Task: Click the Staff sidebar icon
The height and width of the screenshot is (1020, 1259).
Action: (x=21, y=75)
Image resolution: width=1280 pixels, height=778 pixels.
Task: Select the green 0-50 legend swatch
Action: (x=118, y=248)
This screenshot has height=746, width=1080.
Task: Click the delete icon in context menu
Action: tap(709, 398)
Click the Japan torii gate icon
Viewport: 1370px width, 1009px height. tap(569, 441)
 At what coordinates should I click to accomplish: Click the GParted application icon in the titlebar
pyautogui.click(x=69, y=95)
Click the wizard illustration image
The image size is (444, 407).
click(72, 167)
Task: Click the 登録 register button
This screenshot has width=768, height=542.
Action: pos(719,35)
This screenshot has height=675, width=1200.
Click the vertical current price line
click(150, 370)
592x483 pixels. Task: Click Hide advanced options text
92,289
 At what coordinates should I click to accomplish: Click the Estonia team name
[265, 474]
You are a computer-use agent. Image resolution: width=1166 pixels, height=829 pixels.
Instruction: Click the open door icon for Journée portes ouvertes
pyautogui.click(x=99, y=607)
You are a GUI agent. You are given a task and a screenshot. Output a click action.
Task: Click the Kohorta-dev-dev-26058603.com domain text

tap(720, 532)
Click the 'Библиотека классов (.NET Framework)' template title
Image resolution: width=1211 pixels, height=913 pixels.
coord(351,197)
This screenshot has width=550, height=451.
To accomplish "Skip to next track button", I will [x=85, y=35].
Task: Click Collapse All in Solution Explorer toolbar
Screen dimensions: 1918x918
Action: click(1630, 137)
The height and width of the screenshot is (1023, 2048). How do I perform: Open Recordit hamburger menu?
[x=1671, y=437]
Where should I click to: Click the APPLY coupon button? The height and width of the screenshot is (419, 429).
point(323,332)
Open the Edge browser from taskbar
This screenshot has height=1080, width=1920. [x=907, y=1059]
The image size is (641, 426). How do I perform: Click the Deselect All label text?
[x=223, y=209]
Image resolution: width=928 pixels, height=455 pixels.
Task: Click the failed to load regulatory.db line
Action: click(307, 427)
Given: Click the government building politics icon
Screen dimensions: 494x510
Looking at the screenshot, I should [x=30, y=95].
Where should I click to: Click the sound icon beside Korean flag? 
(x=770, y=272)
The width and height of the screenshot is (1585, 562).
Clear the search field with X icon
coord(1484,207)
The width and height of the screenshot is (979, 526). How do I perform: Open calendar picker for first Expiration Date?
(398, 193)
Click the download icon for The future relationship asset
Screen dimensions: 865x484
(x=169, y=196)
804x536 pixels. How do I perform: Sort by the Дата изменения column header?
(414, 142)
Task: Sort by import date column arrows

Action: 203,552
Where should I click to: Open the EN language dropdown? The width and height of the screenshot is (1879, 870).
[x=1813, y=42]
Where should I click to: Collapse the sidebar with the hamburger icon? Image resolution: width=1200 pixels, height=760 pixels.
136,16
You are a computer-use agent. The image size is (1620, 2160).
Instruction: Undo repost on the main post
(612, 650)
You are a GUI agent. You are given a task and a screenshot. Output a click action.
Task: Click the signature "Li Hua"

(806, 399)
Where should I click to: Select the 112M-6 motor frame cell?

========================================================================

## The problem
Without skipping a line, retype the full listing.

## Exercise solution
Task: Click the Staff sidebar icon
The height and width of the screenshot is (1020, 1259).
Action: (x=21, y=75)
Image resolution: width=1280 pixels, height=778 pixels.
Task: Select the green 0-50 legend swatch
Action: (x=118, y=248)
This screenshot has height=746, width=1080.
Task: Click the delete icon in context menu
Action: tap(709, 398)
Click the Japan torii gate icon
Viewport: 1370px width, 1009px height. tap(569, 441)
 At what coordinates should I click to accomplish: Click the GParted application icon in the titlebar
pyautogui.click(x=69, y=95)
Click the wizard illustration image
The image size is (444, 407).
click(72, 167)
Task: Click the 登録 register button
This screenshot has width=768, height=542.
Action: pos(719,35)
This screenshot has height=675, width=1200.
Click the vertical current price line
click(150, 370)
592x483 pixels. Task: Click Hide advanced options text
92,289
 At what coordinates should I click to accomplish: Click the Estonia team name
[265, 474]
You are a computer-use agent. Image resolution: width=1166 pixels, height=829 pixels.
Instruction: Click the open door icon for Journée portes ouvertes
pyautogui.click(x=99, y=607)
You are a GUI agent. You are given a task and a screenshot. Output a click action.
Task: Click the Kohorta-dev-dev-26058603.com domain text

tap(720, 532)
Click the 'Библиотека классов (.NET Framework)' template title
Image resolution: width=1211 pixels, height=913 pixels.
coord(351,197)
This screenshot has width=550, height=451.
To accomplish "Skip to next track button", I will [x=85, y=35].
Task: Click Collapse All in Solution Explorer toolbar
Screen dimensions: 1918x918
Action: click(1630, 137)
The height and width of the screenshot is (1023, 2048). How do I perform: Open Recordit hamburger menu?
[x=1671, y=437]
Where should I click to: Click the APPLY coupon button? The height and width of the screenshot is (419, 429).
point(323,332)
Open the Edge browser from taskbar
This screenshot has height=1080, width=1920. [x=907, y=1059]
The image size is (641, 426). How do I perform: Click the Deselect All label text?
[x=223, y=209]
Image resolution: width=928 pixels, height=455 pixels.
Task: Click the failed to load regulatory.db line
Action: click(307, 427)
Given: Click the government building politics icon
Screen dimensions: 494x510
Looking at the screenshot, I should [x=30, y=95].
Where should I click to: Click the sound icon beside Korean flag? 
(x=770, y=272)
The width and height of the screenshot is (1585, 562).
Clear the search field with X icon
coord(1484,207)
The width and height of the screenshot is (979, 526). How do I perform: Open calendar picker for first Expiration Date?
(398, 193)
Click the download icon for The future relationship asset
Screen dimensions: 865x484
(x=169, y=196)
804x536 pixels. How do I perform: Sort by the Дата изменения column header?
(414, 142)
Task: Sort by import date column arrows

Action: 203,552
Where should I click to: Open the EN language dropdown? The width and height of the screenshot is (1879, 870).
[x=1813, y=42]
Where should I click to: Collapse the sidebar with the hamburger icon? Image resolution: width=1200 pixels, height=760 pixels.
136,16
You are a computer-use agent. The image size is (1620, 2160).
Instruction: Undo repost on the main post
(612, 650)
You are a GUI agent. You are given a task and a screenshot. Output a click action.
Task: Click the signature "Li Hua"

(806, 399)
Where should I click to: Select the 112M-6 motor frame cell?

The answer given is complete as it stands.